O estudo de eficiência Projeto S, por meio do qual o Butantan vacinou a população adulta da cidade de Serrana, no interior paulista, constatou que a imunização causou uma redução de 80% no número de casos sintomáticos de Covid-19, de 86% nas internações e de 95% nos óbitos. A pesquisa clínica também mostrou que a vacinação da população leva à imunização inclusive de quem não tomou a vacina, pois a pandemia foi controlada com 75% da população imunizada.

Para completar, são raros os casos de pessoas que realmente não podem ser vacinadas; pessoas que apresentam quadros de alergia grave aos componentes da vacina, como hidróxido de alumínio,  hidrogenofosfato dissódico, di-hidrogenofosfato de sódio e do hidróxido de sódio, cloreto de magnésio hexaidratado, polissorbato 80 e edetato dissódico di-hidratado. No restante, as vacinas aprovadas pela Anvisa (Agência Nacional de Vigilância Sanitária) são consideradas seguras. Isso porque, nenhuma delas trabalha com vírus enfraquecido em sua composição. Então, o que há na verdade é falta de cidadania e empatia mesmo. Esse grupo, geralmente, fica de fora das campanhas de vacinação, pois é comum serem usadas o vírus e bactérias enfraquecidas em sua composição, como no caso da vacina contra a febre amarela ou a do H1N1. Porém, como a vacina da Covid-19 usa o vírus vivo atenuado ou um Sars-CoV 2 “morto as pessoas imunossuprimidas poderão se vacinar e, mesmo que haja alguma reação, essa deve ser mais leve que a enfermidade.

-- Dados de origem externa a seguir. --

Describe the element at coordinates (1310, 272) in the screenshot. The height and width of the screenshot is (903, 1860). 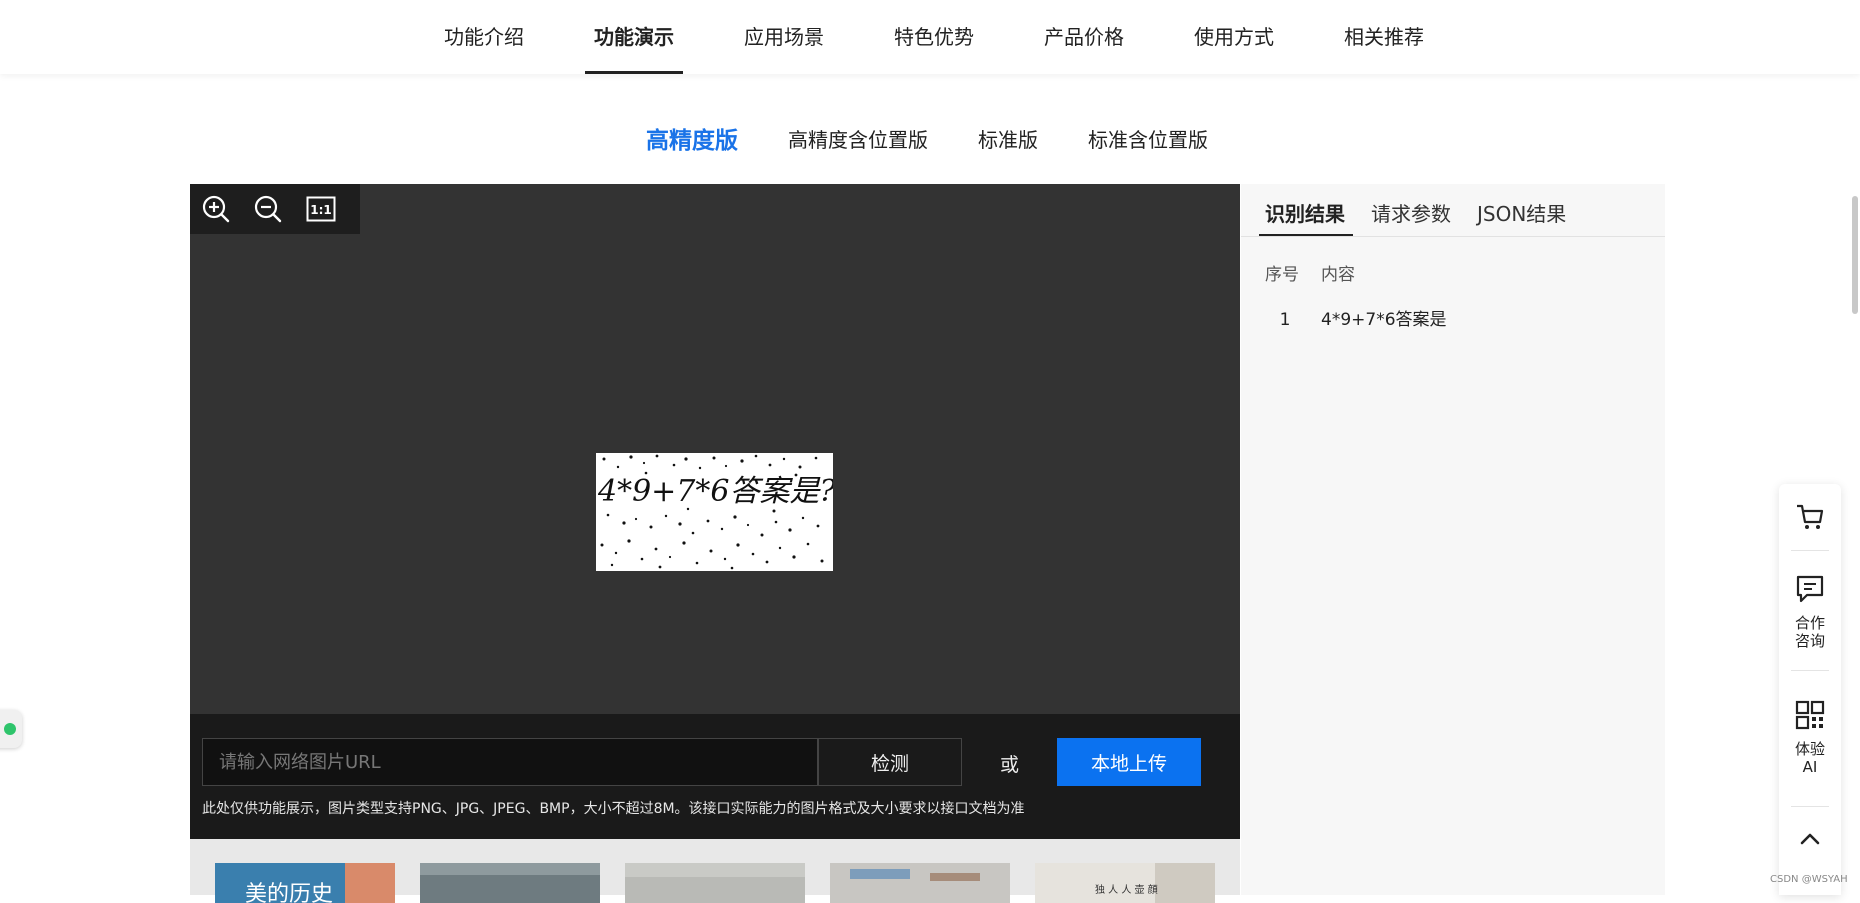
I see `result-table-header: 序号 内容` at that location.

E em meio a essa pandemia de ‘desempatia’ haverá ainda muita discussão em torno da obrigatoriedade ou não de passaporte vacinal, demissão de funcionários não vacinados entre outras polêmicas (boa parte já abordada no início da edição tamanha importância do tema). Na prática, o fim da pandemia depende – como sempre – da atitude de cada um.